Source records
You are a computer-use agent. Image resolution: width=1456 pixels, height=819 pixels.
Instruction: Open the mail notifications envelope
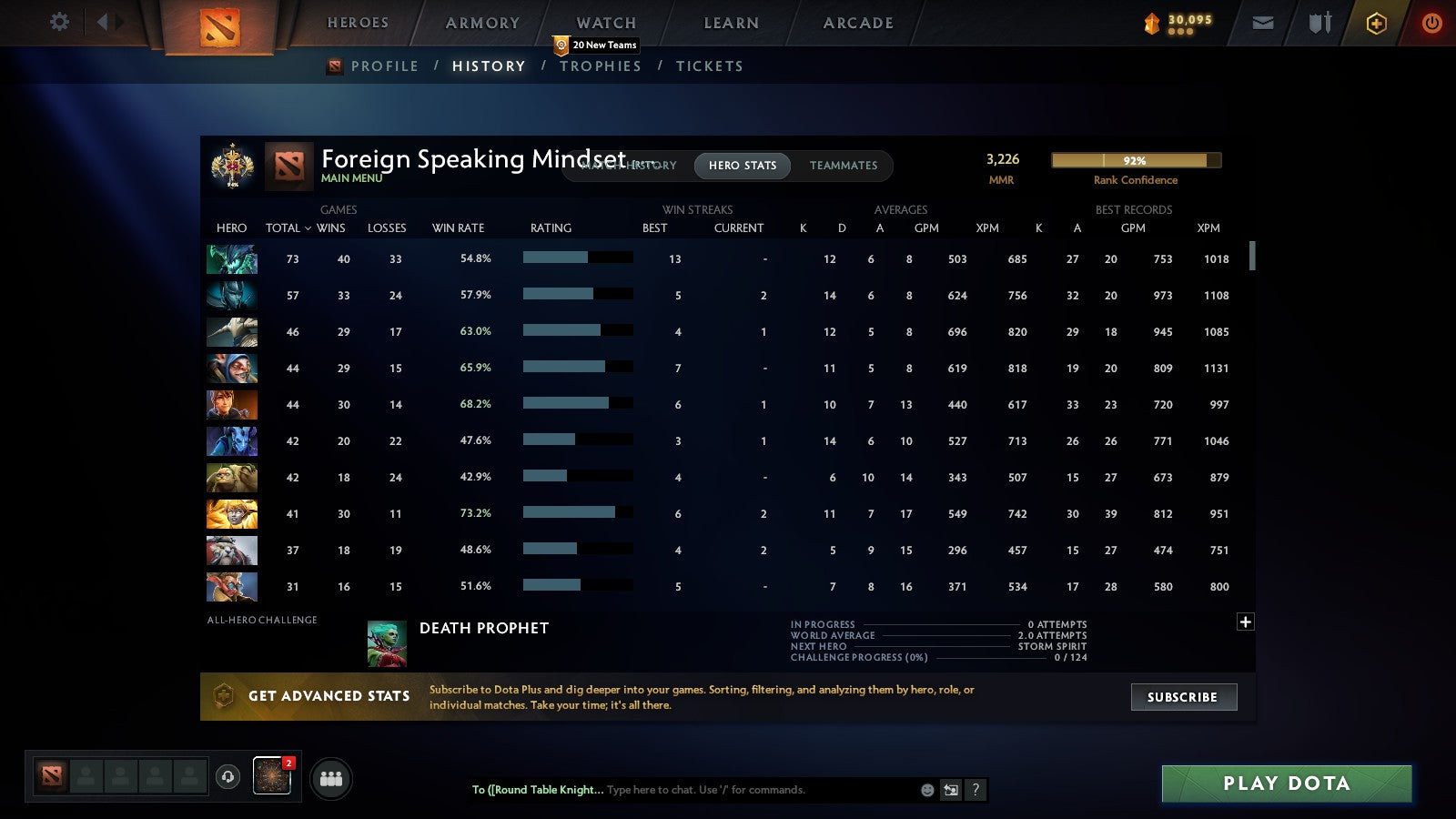coord(1263,23)
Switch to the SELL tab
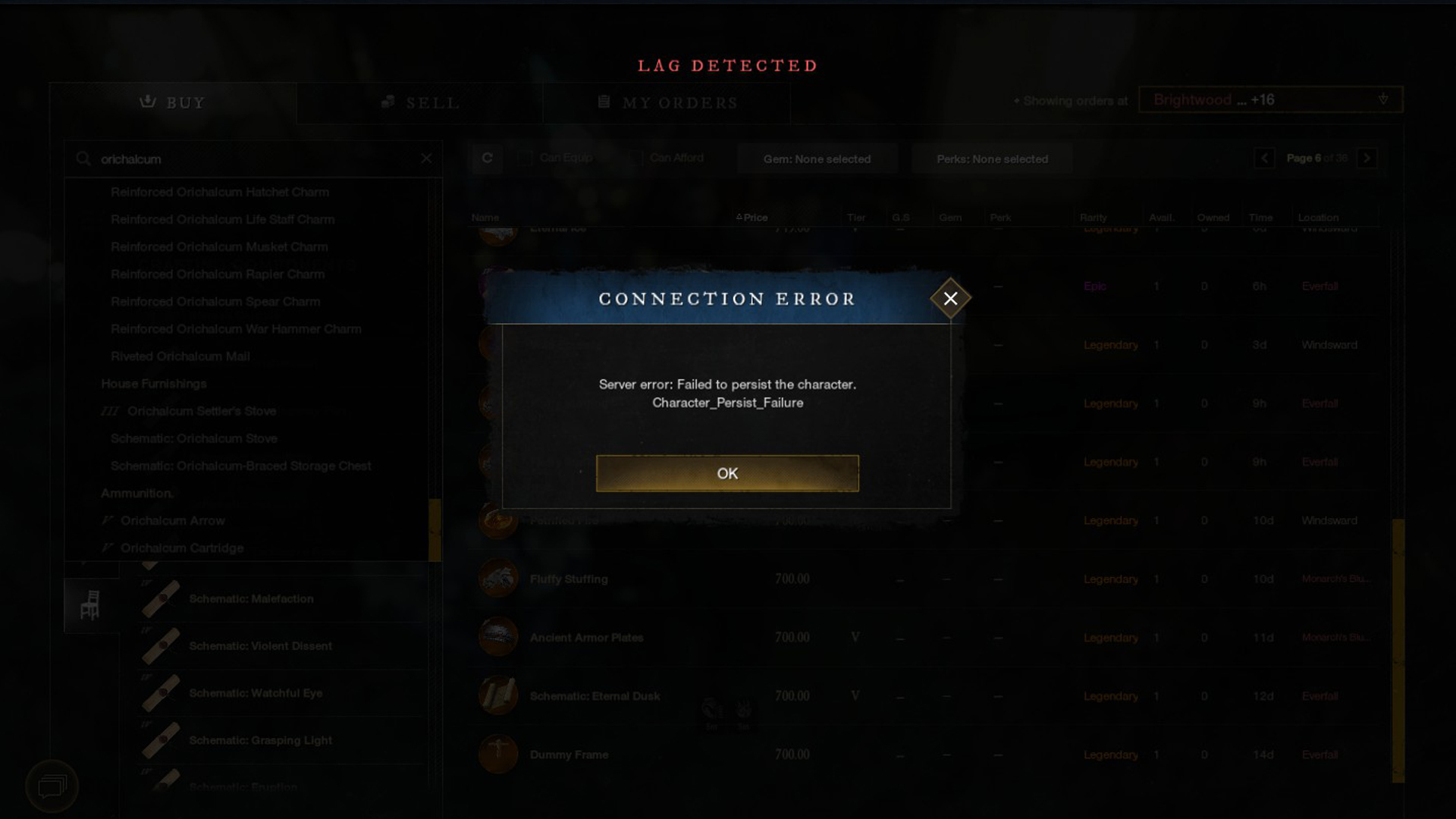Viewport: 1456px width, 819px height. click(419, 102)
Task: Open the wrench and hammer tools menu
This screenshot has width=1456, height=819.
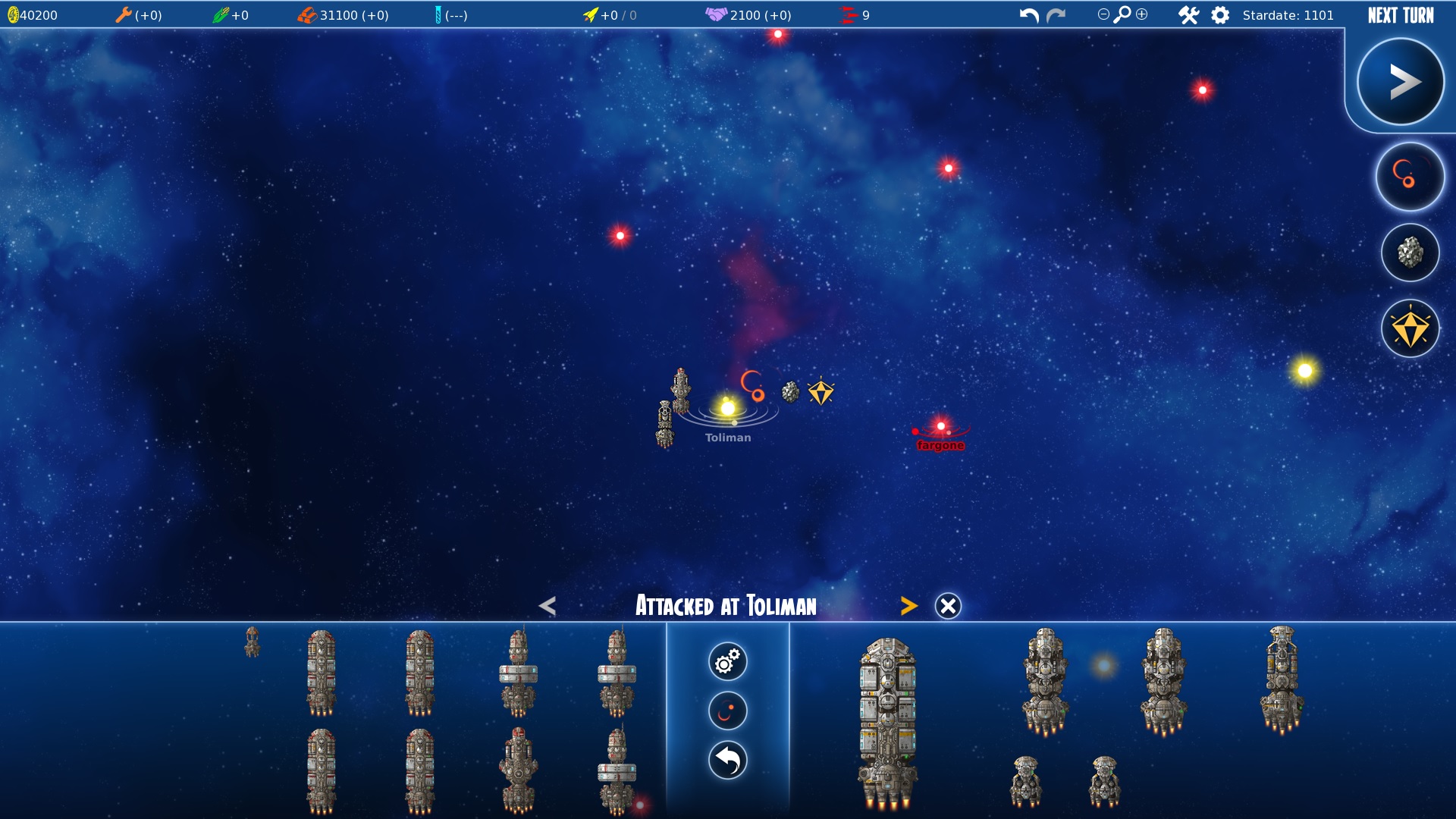Action: point(1188,15)
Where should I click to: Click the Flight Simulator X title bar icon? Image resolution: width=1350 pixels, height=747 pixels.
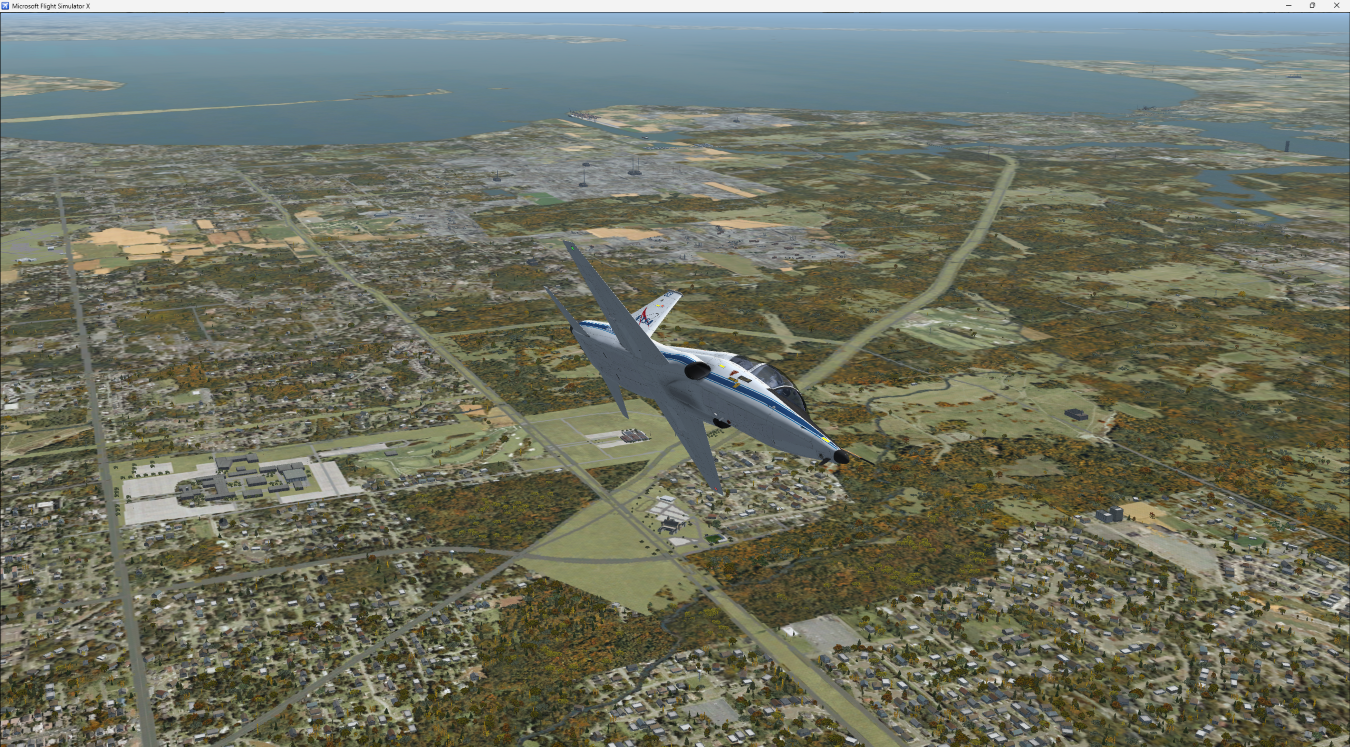click(x=8, y=5)
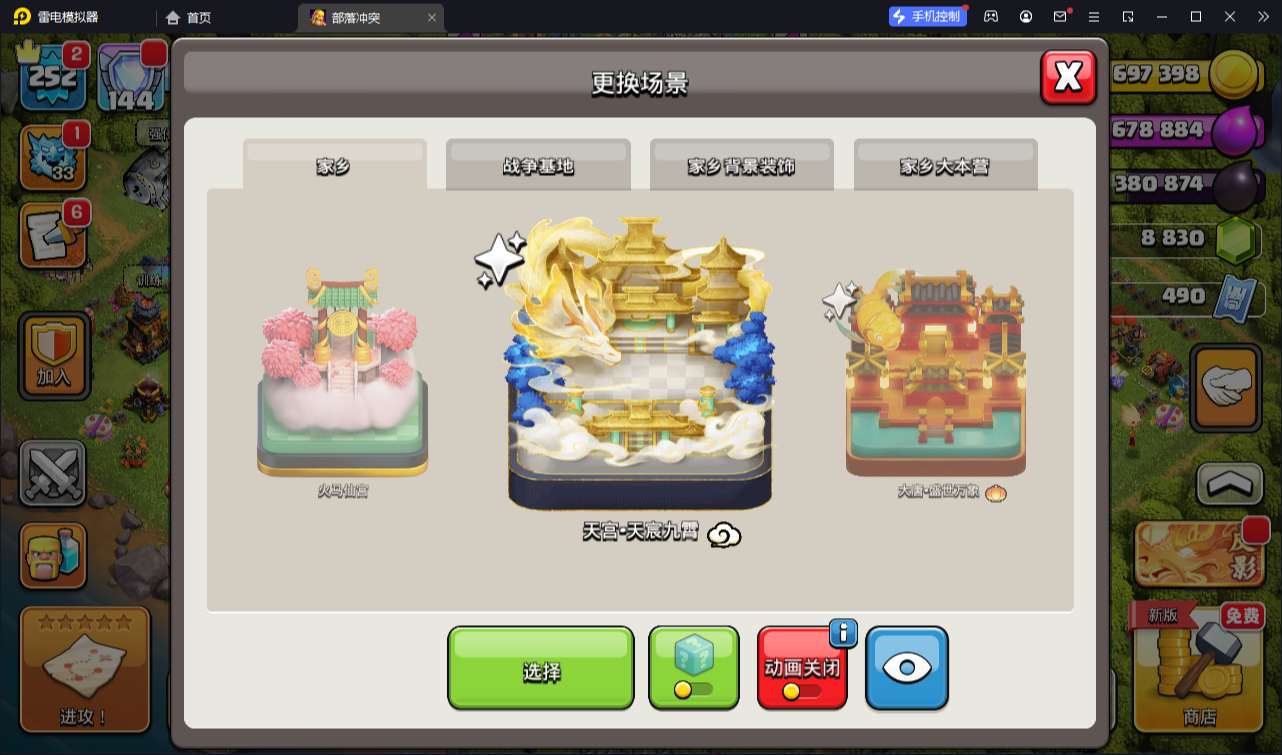1282x755 pixels.
Task: Select the crossed swords friendly battle icon
Action: point(52,471)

● Given problem
Rename "wrench and hammer" to "hammer and wrench" in the entries from the line that contains "Task: Open the wrench and hammer tools menu" through the end of the entries, and give those lines back with nothing else changed. Leave the pictures out of your answer.

● Answer for the task
Task: Open the hammer and wrench tools menu
This screenshot has width=1456, height=819.
Action: point(1188,15)
Where should I click to: Click the Flight Simulator X title bar icon? Image resolution: width=1350 pixels, height=747 pixels.
click(x=8, y=5)
1282x755 pixels.
Task: Select the crossed swords friendly battle icon
Action: point(52,471)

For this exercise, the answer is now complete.